I am taking a brief respite from the previously mentioned outline for the series of posts on allowables and fee schedules to mention a key point about allowables - they are often ignored by insurance companies. If you are not systematically comparing your payments to your contracted allowables you are losing thousands of dollars. Most likely, your revenue is 7% lower than it should be - that is right 7%!
A recent National Health Insurer Report Card compiled by the American Medical Association measured payment accuracy of seven major payers: Aetna, Anthem BCBS, Cigna, Coventry, Human, United Healthcare and Medicare.

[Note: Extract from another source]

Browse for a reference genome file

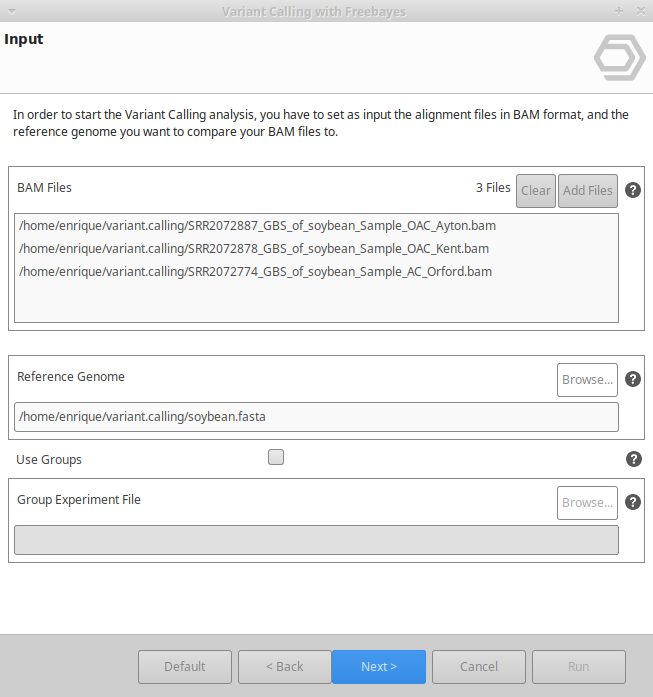tap(587, 380)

All of these payers to some degree strayed from contracted payment rate. The worst offender was United (did not pay contracted rate in 38.4% of cases), followed by Cigna (did not pay contracted rate in 33.8% of cases), Aetna (did not pay contracted rate in 29.2% of cases), Anthem BCBS (did not pay contracted rate in 27.9% of cases), Humana (did not pay contracted rate in 15.8% of cases) and Coventry (did not pay contracted rate in 13.3% of cases). Even Medicare missed contracted payment rates in almost 2% of cases.
It is hard to methodically track these underpayments. From our experience at ClaimCare Medical Billing Services, as we look across multiple clients we will see the exact same CPTs being underpaid by the same amount by the same payer in a given month across all of our clients. The following month we will see the same payer switch to underpaying a different set of CPTs. These under payments are not huge but they add up quickly to big dollars for a medical practice. The combination of switching the codes being underpaid from month-to-month and keeping the underpayment amount "under the radar" can make this difficult for an individual practice to spot. It is also difficult for a billing office to spot if they are not comparing your payments to your contracted rates (and dealing with multiple procedure complexities properly).
At ClaimCare Medical Billing Services we have found that comparison of payments to allowables can increase a medical practice's collections by 5 to 10 percent. This of course requires a strong process, powerful reporting technology and the ability to track complex procedures methodically-in the end, it can however add thousands of dollars to your bottom line.